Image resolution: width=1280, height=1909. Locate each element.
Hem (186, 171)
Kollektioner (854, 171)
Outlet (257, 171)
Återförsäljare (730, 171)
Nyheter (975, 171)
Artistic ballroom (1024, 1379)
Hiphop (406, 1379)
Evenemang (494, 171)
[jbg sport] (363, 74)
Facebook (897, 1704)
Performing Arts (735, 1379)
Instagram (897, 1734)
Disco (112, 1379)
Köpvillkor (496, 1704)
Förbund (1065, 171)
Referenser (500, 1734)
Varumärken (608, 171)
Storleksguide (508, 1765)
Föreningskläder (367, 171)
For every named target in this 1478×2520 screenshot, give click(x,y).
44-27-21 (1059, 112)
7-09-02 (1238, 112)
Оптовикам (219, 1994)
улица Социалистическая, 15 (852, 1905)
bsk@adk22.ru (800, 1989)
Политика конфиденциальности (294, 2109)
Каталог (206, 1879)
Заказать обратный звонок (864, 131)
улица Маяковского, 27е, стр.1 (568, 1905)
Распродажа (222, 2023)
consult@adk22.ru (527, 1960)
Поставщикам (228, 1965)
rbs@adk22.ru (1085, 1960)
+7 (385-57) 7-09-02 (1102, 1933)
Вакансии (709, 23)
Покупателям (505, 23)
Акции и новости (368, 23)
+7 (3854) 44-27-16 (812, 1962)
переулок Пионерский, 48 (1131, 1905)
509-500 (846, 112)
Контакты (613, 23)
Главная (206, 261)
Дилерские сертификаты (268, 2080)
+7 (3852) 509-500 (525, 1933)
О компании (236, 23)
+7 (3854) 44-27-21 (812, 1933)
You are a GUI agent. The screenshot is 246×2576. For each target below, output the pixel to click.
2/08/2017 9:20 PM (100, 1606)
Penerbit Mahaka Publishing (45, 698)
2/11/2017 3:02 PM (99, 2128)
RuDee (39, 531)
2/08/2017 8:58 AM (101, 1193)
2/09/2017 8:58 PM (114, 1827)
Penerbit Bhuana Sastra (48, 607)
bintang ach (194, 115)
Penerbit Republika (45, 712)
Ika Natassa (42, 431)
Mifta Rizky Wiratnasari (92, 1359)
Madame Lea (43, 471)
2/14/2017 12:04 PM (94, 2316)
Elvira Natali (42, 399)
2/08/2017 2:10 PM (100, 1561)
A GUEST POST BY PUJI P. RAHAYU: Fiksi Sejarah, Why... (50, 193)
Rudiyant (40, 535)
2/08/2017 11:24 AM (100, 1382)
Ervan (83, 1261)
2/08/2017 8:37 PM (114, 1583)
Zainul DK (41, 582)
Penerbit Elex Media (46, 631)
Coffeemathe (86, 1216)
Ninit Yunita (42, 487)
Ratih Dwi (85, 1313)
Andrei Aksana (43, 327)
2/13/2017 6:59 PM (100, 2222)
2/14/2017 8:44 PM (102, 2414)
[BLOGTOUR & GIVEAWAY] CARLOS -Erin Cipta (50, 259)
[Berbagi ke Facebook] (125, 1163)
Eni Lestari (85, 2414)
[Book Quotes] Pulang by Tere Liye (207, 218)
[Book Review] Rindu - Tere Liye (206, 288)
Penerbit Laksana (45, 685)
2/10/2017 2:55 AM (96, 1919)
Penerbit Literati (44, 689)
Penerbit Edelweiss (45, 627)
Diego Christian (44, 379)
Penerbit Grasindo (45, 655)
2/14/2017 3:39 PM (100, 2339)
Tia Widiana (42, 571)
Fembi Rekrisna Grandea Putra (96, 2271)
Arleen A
◆ ◆ ◆ ◆
### WORK ITEM
Print exactly the lines from the one containing "Penerbit Grasindo (45, 655)" through the last line of the records above, both included.

### SOLUTION FOR THIS EXERCISE
Penerbit Grasindo (45, 655)
2/14/2017 3:39 PM (100, 2339)
Tia Widiana (42, 571)
Fembi Rekrisna Grandea Putra (96, 2271)
Arleen A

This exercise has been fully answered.